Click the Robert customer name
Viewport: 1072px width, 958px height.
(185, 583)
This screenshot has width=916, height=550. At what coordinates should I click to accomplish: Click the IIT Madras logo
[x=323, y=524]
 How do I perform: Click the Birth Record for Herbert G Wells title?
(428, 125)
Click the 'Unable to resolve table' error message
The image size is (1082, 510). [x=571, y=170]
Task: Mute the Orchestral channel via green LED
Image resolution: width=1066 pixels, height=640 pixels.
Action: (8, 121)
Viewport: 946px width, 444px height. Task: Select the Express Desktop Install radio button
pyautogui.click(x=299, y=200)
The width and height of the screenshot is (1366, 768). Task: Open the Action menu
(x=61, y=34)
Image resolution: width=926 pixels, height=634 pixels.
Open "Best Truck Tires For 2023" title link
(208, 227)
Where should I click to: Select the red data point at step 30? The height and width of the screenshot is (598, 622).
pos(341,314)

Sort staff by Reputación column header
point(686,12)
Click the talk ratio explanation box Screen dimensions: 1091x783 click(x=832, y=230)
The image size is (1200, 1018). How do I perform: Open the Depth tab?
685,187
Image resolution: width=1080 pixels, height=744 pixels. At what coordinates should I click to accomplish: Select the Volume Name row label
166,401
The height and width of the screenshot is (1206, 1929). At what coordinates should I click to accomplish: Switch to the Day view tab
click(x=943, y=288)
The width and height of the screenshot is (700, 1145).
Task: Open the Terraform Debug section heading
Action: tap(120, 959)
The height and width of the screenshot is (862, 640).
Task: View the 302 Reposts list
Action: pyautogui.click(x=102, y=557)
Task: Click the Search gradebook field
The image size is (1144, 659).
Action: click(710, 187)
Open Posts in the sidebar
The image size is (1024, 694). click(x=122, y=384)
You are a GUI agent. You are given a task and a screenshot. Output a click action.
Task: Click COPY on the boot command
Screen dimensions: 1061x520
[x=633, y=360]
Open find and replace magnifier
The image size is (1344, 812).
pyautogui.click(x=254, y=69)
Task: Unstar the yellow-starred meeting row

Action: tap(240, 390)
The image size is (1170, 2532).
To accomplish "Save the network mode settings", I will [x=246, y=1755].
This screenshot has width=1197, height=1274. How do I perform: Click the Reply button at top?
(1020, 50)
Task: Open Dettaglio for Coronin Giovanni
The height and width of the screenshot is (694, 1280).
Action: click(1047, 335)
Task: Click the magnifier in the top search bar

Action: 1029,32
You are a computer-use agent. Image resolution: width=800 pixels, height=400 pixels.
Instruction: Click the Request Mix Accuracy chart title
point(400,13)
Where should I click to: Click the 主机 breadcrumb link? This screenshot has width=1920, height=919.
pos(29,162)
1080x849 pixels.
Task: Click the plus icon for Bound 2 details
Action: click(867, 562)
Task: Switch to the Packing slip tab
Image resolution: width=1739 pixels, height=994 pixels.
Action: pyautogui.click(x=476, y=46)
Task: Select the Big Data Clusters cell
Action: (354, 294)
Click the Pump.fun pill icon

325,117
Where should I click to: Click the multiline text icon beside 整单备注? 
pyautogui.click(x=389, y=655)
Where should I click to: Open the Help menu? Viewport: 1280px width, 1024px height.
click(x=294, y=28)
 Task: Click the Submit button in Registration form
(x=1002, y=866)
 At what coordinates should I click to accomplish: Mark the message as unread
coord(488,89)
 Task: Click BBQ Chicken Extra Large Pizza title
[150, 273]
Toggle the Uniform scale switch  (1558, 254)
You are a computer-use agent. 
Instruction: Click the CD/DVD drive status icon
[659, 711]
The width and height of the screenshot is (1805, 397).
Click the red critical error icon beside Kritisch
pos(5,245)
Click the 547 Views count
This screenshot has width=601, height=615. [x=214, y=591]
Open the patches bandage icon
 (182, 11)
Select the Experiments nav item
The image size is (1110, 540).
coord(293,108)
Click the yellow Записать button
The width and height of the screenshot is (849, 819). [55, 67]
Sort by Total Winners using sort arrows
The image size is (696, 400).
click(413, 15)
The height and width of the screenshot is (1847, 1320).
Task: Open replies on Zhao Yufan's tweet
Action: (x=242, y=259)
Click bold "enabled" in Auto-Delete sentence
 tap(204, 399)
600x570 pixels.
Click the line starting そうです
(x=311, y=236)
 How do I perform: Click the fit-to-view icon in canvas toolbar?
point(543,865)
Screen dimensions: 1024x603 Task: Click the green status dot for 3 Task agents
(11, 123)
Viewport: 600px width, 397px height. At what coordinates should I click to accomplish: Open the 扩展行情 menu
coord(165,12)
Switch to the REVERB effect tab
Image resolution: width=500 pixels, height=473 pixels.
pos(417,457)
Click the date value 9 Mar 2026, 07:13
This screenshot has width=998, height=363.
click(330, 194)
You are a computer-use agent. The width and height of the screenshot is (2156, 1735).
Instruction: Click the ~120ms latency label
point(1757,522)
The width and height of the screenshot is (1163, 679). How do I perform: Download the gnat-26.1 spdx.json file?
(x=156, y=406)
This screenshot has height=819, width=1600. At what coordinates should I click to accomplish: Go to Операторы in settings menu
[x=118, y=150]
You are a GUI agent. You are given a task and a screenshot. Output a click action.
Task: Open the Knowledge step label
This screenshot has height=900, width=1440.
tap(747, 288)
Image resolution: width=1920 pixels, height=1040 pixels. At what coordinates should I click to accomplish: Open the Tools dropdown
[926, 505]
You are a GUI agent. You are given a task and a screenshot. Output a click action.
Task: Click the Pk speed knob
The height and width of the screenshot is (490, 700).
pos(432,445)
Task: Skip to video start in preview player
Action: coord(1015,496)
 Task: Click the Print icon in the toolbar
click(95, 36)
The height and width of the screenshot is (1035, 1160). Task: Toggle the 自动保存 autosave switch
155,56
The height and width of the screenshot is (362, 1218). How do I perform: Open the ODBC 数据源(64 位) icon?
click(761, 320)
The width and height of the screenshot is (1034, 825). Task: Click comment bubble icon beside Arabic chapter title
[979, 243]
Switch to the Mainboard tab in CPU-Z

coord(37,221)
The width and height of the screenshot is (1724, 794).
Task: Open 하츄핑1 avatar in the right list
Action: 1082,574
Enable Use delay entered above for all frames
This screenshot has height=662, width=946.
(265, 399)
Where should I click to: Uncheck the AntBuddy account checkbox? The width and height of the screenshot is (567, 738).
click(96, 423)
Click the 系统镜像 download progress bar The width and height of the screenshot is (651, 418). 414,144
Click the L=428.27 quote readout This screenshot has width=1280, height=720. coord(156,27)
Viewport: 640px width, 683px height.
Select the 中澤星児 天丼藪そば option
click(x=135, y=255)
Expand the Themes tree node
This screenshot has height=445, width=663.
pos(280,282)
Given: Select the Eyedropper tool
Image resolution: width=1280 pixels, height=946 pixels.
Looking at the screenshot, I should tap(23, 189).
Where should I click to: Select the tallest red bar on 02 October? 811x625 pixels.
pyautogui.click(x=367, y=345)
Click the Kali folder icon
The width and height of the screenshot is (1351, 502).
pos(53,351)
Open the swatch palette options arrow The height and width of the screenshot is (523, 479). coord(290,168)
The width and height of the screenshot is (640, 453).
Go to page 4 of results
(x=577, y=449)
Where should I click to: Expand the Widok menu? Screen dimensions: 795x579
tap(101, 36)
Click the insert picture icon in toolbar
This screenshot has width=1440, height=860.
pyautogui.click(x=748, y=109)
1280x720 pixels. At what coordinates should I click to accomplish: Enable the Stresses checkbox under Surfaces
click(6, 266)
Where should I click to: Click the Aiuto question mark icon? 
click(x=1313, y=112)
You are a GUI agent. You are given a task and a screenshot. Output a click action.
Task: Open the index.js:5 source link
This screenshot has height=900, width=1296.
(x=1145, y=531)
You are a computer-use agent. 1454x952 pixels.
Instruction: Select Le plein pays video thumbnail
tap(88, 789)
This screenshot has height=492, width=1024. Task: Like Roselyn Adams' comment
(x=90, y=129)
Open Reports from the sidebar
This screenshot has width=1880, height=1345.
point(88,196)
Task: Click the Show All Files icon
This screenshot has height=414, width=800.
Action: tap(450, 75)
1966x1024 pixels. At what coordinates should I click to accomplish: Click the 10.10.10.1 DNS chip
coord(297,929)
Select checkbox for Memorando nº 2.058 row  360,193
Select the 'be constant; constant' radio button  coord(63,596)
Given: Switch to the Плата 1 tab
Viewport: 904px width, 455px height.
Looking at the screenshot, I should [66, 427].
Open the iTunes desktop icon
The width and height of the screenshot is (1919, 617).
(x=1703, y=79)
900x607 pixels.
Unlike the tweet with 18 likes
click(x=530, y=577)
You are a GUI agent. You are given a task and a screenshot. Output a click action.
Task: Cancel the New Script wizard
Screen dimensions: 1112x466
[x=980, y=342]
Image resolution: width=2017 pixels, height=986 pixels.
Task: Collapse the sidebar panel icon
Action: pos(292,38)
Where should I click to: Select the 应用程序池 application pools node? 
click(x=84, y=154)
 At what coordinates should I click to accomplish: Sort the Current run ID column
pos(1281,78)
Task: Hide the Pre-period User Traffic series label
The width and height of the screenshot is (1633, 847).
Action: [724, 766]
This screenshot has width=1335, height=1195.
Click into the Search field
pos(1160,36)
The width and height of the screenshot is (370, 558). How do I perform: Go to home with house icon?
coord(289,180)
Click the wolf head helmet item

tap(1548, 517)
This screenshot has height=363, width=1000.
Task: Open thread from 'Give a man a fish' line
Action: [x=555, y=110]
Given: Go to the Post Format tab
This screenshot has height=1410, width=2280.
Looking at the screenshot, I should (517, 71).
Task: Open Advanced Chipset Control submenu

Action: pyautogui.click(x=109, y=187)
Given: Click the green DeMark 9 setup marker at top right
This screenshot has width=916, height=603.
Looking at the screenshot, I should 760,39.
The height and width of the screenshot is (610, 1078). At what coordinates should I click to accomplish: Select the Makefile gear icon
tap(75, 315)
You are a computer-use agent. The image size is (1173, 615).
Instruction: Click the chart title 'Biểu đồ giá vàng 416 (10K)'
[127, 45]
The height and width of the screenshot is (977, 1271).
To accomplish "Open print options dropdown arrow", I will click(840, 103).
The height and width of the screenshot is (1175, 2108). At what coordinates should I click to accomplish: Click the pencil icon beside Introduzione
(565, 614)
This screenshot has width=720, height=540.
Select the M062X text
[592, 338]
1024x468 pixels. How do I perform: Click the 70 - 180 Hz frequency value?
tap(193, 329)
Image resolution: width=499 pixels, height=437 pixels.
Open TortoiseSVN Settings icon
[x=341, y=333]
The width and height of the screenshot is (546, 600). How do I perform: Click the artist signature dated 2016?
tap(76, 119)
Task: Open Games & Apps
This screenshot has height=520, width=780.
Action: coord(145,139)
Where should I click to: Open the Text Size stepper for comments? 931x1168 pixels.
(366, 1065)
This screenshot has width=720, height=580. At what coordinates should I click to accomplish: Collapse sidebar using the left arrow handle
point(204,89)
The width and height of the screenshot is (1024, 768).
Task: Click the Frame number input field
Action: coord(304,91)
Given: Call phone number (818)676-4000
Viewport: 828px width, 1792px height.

● **Work request**
Your answer should consist of all lines above that include the string "computer".

● **Written answer**
You are a computer-use agent. Image resolution: width=800 pixels, height=400 pixels.
You are a computer-use agent. 
You are a computer-use agent. The width and height of the screenshot is (2156, 1735).
You are a computer-use agent. 1454x952 pixels.
You are a computer-use agent. The image size is (1173, 615).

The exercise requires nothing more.